Classmate Andrew Warnes ’20 agreed.

“I think reinforcing a topic with a real-world example or current event is beneficial to give students a tangible memory of something to relate back to the topic,” said Warnes, an agribusiness major who graduated in May.

A group of students gathers for an on-location class lesson.
Survey results showed students are most engaged when the course material is hands-on and relevant to their future career. (Editor’s note: This photograph was taken before the coronavirus pandemic.)

Collaborating with peers also scored highly in student priorities. Sixty-seven respondents strongly agreed that they were more interested in participating in classes that allowed for student discussion on the topic, where only 30 survey takers said they strongly agreed that they would rather find the answers on their own.

Spaulding has encouraged team-based projects since the beginning of her 18-year teaching career. She has noticed a trend of students preferring this type of method throughout the years, especially as technology has become so readily available and rapidly evolving.

“You no longer have to meet in person to complete a team project,” Spaulding said. “You can use OneDrive, ReggieNet, Microsoft Teams, Zoom, etc.

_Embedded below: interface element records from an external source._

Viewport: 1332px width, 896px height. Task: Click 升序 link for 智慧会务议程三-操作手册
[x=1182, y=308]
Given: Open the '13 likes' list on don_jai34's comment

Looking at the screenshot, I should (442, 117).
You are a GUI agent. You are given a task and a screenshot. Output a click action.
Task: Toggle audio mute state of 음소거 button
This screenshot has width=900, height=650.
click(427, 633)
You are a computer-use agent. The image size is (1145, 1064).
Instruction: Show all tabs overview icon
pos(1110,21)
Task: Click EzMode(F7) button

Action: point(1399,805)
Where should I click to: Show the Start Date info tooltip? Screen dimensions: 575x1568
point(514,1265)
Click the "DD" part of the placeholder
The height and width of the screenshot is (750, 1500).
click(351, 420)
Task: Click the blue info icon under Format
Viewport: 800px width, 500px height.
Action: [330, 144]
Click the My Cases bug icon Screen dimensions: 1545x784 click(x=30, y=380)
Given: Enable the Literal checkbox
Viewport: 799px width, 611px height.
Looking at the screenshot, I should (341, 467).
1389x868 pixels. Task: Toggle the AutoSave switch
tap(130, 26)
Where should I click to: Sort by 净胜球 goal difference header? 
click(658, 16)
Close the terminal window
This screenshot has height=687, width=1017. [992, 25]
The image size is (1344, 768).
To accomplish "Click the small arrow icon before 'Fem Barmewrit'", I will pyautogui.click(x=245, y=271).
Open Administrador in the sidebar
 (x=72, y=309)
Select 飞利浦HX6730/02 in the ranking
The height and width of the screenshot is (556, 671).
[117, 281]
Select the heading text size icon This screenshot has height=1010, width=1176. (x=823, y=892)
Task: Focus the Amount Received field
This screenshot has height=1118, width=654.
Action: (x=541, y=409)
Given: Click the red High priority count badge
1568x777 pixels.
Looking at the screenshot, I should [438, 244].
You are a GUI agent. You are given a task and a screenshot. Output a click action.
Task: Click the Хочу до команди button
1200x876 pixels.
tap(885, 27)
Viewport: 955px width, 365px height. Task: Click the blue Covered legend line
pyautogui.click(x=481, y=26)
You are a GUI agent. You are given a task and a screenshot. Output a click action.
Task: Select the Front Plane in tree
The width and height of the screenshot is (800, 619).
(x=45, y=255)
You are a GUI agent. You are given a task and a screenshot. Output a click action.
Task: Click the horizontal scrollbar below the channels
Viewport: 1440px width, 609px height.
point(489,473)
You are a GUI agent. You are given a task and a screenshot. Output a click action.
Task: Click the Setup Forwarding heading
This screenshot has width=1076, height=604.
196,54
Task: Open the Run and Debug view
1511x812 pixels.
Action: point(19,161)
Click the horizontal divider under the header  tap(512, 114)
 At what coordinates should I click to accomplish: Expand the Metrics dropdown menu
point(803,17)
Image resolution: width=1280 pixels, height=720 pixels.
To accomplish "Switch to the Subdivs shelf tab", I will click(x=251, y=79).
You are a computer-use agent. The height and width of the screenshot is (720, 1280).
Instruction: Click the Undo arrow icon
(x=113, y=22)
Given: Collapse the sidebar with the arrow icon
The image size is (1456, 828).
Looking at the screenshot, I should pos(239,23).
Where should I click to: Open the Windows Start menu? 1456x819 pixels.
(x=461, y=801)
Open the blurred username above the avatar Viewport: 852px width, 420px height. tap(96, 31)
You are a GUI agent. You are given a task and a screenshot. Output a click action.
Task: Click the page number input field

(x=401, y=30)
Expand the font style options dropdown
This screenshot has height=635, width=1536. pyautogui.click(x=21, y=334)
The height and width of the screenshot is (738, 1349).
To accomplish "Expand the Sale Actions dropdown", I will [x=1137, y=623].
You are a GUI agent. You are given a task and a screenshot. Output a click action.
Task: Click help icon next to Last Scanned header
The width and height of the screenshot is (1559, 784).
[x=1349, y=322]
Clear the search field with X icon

Students are adjusting to using these technologies, and having different options help alleviate the stress around teamwork.”

Tetteh and Spaulding are now collaborating with and collecting data from four other universities—Murray State, Kent State-Tuscarawas, Central Missouri, and Tennessee-Martin—to expand the study. The next step will be to compare the results across campuses to see if there any differences based on student locations. As for phase one of their study, they are preparing to submit a manuscript to the North American Colleges and Teachers of Agriculture Journal.

As Tetteh noted, times are always evolving in the world of academia. Classroom structure now isn’t the same as when she was a student, and it may change again by the time current students are well into their professional careers. But having a gauge of how to most effectively reach today’s students will foster academic growth, and that’s the goal Tetteh and Spaulding are working to meet.